24 hours in Kaunas

24 hours in Kaunas

You want to start a piece like this with the sun rising, but instead it was lashing down with squall, the clouds like bubbles taking up all the space in the sky – and out on the confluence of the Neman and Neris Rivers, each as muddy as each other, a buoy bobbed with a flashing light on top peeping out a strange signal.

This was a part of the Kaunas Biennial, an art happening that is rapidly gaining notoriety around Europe, not least for connecting artists from the East and the West. Those metaphorical connections became literal. This buoy was transmitting something – if you logged on to a website on your phone you could read the story the artist had programmed to be told in Morse code. Dots and dashes are so simple yet so effective at pushing a point.

Kaunas is communicating with the outside world too – it's tapping out 'C-o-m-e a-n-d v-i-s-i-t' and there are many good reasons to. Not least because, yes, it is a border between East and West and it always has been. For a while this very river delineated the line between German and Russian influence, the two most powerful and destructive influences in this part of the world. But when Lithuania found some space to push against those two big bulwarks, it was in Kaunas – not current capital Vilnius – that the country and its culture found freedom of expression.

At the highpoint of Kaunas in the 1930s, a frenzy of building took place and left the city with an exquisite collection of Art Deco architecture which they're trying to spruce up and get UNESCO World Heritage Listing for. The Post Office and the Milk Company HQ are buildings that scholars would travel for a long time to see. There are also fantastic runs of inventive art deco houses and apartment blocks taking up whole streets. It's a joyous sight on grey Baltic mornings.

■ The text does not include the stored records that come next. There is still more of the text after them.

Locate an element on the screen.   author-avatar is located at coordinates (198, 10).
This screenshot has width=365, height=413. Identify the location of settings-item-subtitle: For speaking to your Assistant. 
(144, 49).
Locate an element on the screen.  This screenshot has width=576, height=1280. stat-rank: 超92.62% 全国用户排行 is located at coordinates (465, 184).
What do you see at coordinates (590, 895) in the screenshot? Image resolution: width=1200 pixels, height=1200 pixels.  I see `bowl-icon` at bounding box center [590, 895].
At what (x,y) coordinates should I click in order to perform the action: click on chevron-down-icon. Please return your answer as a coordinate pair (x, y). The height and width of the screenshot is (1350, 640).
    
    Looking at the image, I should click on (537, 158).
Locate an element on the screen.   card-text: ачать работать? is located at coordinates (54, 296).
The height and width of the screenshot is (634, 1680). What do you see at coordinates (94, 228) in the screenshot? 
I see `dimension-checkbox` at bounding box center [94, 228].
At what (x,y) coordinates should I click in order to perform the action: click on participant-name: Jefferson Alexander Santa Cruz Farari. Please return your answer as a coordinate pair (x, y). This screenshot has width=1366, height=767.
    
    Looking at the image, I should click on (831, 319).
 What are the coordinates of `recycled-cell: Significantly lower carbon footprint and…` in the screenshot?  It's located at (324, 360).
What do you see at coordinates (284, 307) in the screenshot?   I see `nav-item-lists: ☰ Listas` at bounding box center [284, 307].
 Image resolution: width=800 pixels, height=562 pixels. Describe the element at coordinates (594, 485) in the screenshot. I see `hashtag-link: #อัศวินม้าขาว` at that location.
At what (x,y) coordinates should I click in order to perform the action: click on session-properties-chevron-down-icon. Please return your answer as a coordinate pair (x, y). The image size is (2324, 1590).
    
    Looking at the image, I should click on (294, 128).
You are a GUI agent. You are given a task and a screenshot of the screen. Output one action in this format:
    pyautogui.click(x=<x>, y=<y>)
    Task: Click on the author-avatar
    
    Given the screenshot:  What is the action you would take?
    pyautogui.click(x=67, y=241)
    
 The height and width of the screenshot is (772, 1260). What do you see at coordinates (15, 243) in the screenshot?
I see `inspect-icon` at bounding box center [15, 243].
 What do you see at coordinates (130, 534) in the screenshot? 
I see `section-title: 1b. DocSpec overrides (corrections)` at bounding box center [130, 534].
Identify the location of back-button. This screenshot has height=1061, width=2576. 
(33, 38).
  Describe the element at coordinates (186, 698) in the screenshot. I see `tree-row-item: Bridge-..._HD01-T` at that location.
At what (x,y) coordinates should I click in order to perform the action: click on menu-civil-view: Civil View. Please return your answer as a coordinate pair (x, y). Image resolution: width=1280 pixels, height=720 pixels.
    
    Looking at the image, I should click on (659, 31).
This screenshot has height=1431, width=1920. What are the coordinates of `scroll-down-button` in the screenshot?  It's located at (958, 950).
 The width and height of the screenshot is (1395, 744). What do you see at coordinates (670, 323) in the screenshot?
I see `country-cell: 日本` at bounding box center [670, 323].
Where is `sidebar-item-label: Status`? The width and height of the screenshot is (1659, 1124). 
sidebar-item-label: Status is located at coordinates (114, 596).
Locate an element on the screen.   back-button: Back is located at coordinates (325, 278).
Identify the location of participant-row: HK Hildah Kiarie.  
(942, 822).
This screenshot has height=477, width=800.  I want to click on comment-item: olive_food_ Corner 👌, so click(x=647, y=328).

Coffee and a strange but comforting dish of baked cheese await me at Kultura, the cool cafe inside the Modern Art Gallery where hipsters gather speaking English beneath retro art posters and a Russian ice hockey arcade machine. And on the wall of the brutalist building the gallery lives in is a mural by Os Gemeos, those bad Brazilian bros of the street art world, whose mother was from Lithuania. There are many murals around the city and the gallery will give you a guide to them if you ask nicely.

Something older awaits on the outskirts, past a huge unnatural reservoir where the Neman was dammed without its consent. The Pazaislis Monastery is a weird Neo-Baroque confection housing some haunting history and a part of it has been taken over by the luxury Monte Pacis Hotel where I lunch on baked potato and rabbit and a royal flush of decadent desserts including one which is a kind of deconstructed chocolate bar.

That nascent nationalism of the turn of the 1900s was stoked in no small part by MK Ciurlionis, composer and artist. And at the museum dedicated to his work I look at paintings that brood and show something of the recalcitrant Slavic spirit and the gloom of the Baltics and which express at the same time the pain and the joy that comes from being human. They could have only been painted in cold climes. The attendant puts on some of his music and it strikes me that it expresses something profound about simply being human, simply living – as well as a more subtle call to arms for the Lithuanians. It is all fascinating.

At night it would be rude not to pay a visit to the Hanseatic Old Town, with its Teutonic Castle and handsome main square. The bars are alive and the beers are cheap and in the street couples are doing the Tango while a crowd Snapchats it all on their phones. The atmosphere is merry. At Hop Doc (which feels like it could be in Hoxton) a beautiful barmaid who speaks perfect English tells me about the craft brews from round these parts and I try a couple and then one of their signature burgers.

It powers me up for the walk back to my hotel, Hof a sweet little boutique bolthole squatting in an alley where you can watch locals do the shopping as you sit out on the terrace. A surprising city with a varied history, and a place where things are not as they seem, Kaunas has made an impression on me.